## ACTIONS TO TAKE
1. According to the Baby Shark court report, in what year was the Pinkfong song released?
2. Using the Baby Shark court report, explain why the Pinkfong song is described as phenomenally successful.
3. Repeat word for word the part of the Baby Shark court report that opens with the words containing "The Pinkfong song, released" and closes with "than five decades.".

# TEXT PROVIDED start

South Korea’s supreme court has rejected a US composer’s allegation that the producers of the catchy children’s song Baby Shark plagiarised his work, ending a six-year-long legal battle.
The court upheld two lower court verdicts in favour of Pinkfong, the South Korean company behind the tune with the famous “doo doo doo doo doo doo” refrain.
The Pinkfong song, released in 2016, has been phenomenally successful: it has spawned spinoff TV shows, movies and smartphone apps, making the company millions. Today, the Baby Shark Dance video is the most viewed on YouTube, with more than 16bn views, roughly double those of the runner-up, Despacito by Luis Fonsi featuring Daddy Yankee, and third-placed Wheels on the Bus by the children’s YouTube channel Cocomelon.
In 2019, the children’s songwriter Jonathan Wright – known as Johnny Only – filed a lawsuit in Seoul, claiming Pinkfong copied his earlier version of the original song, which is thought to have been around for more than five decades.

# TEXT PROVIDED end
# DATA SECTION start

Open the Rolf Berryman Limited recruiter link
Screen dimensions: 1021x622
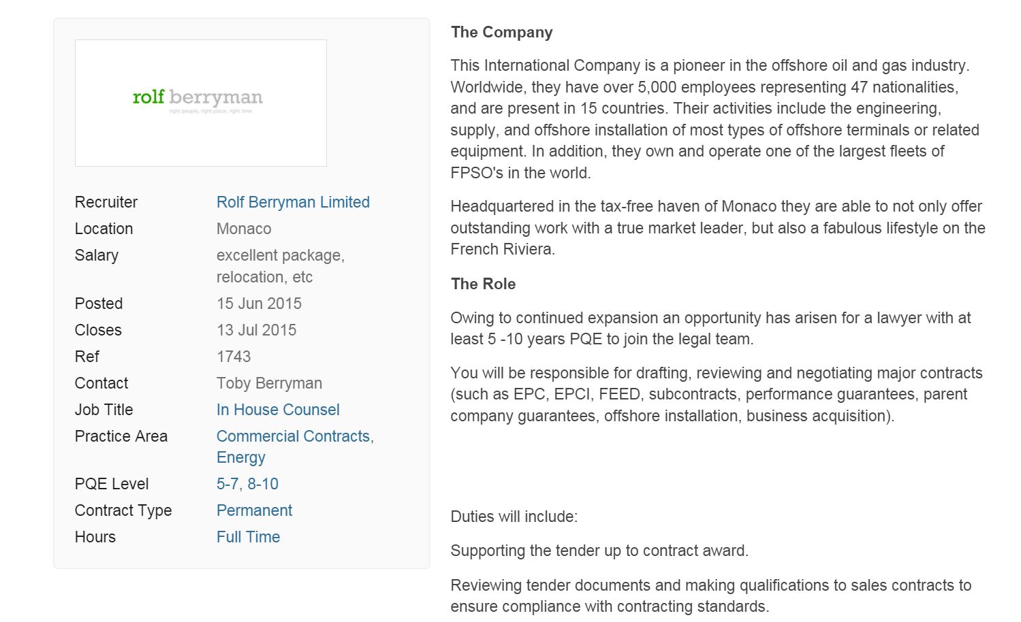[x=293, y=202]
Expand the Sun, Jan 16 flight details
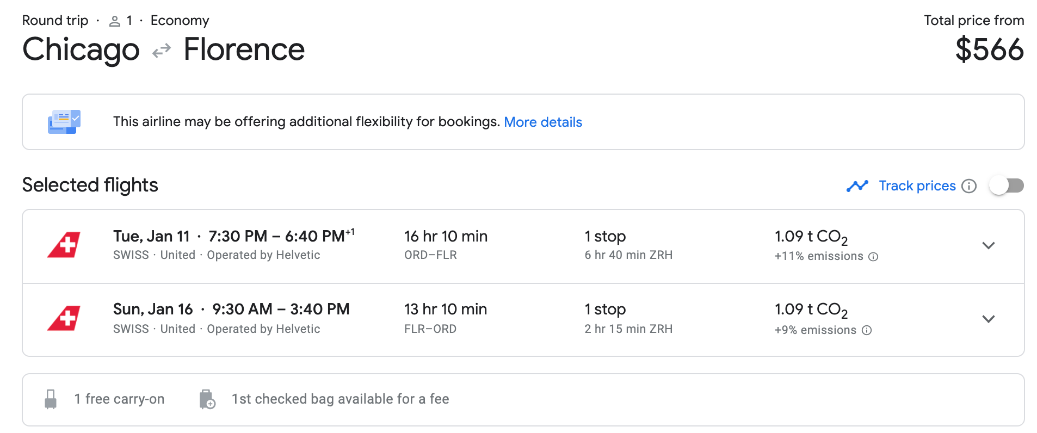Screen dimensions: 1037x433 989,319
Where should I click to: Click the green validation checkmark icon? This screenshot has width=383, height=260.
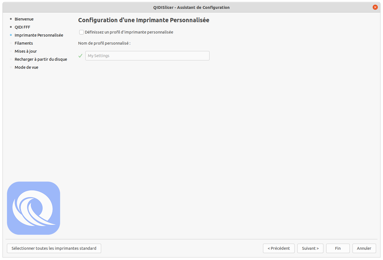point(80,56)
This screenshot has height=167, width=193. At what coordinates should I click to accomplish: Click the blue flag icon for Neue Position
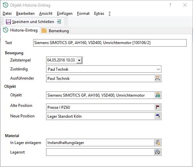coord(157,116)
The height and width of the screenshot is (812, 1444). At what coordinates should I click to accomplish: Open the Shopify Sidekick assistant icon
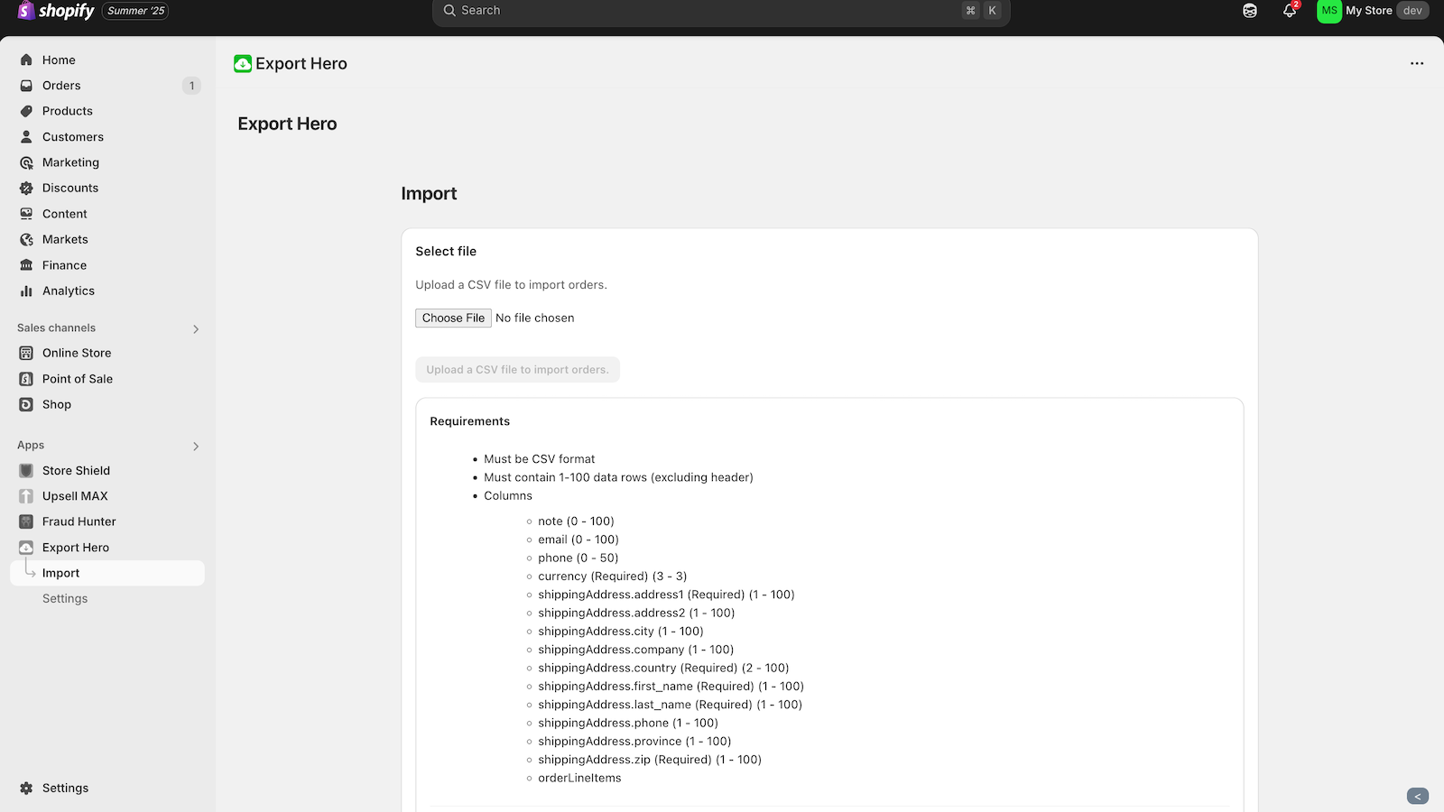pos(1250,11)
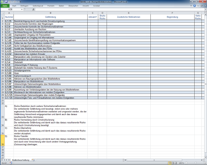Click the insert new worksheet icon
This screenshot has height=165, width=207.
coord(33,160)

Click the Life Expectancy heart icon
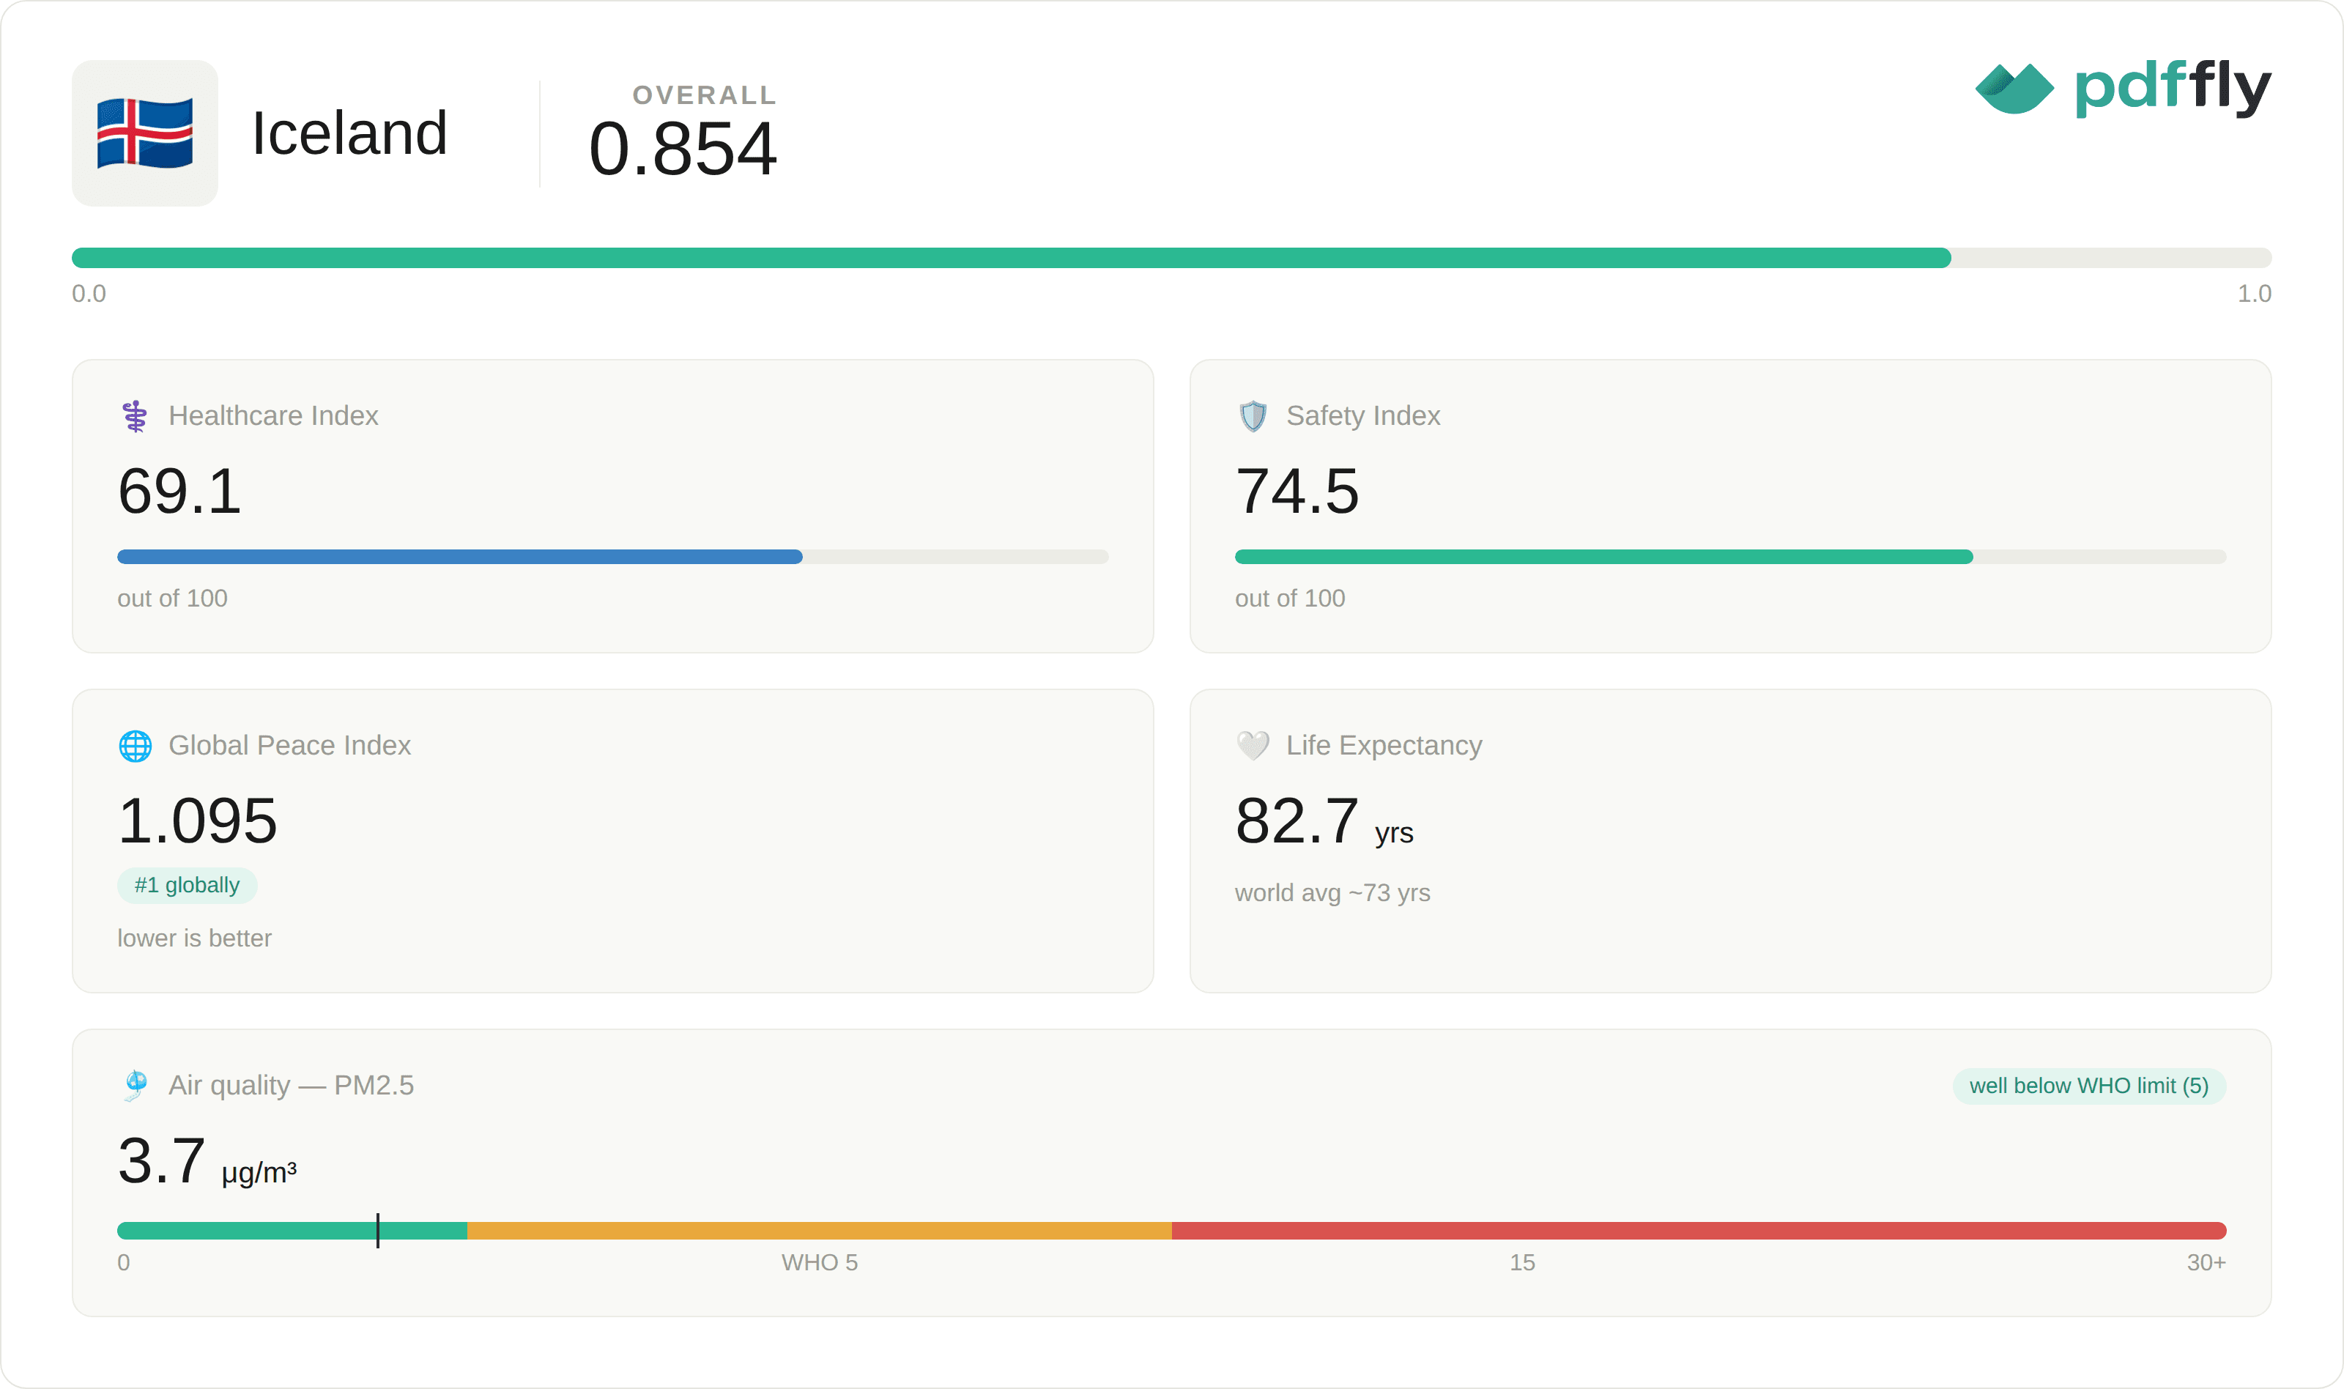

# DATA SECTION end

## RESULTS OF THE TASKS
1. 2016

2. It has spawned spinoff TV shows, movies and smartphone apps, making the company millions. Its Baby Shark Dance video is also the most viewed on YouTube, with more than 16bn views.

3.
The Pinkfong song, released in 2016, has been phenomenally successful: it has spawned spinoff TV shows, movies and smartphone apps, making the company millions. Today, the Baby Shark Dance video is the most viewed on YouTube, with more than 16bn views, roughly double those of the runner-up, Despacito by Luis Fonsi featuring Daddy Yankee, and third-placed Wheels on the Bus by the children’s YouTube channel Cocomelon.
In 2019, the children’s songwriter Jonathan Wright – known as Johnny Only – filed a lawsuit in Seoul, claiming Pinkfong copied his earlier version of the original song, which is thought to have been around for more than five decades.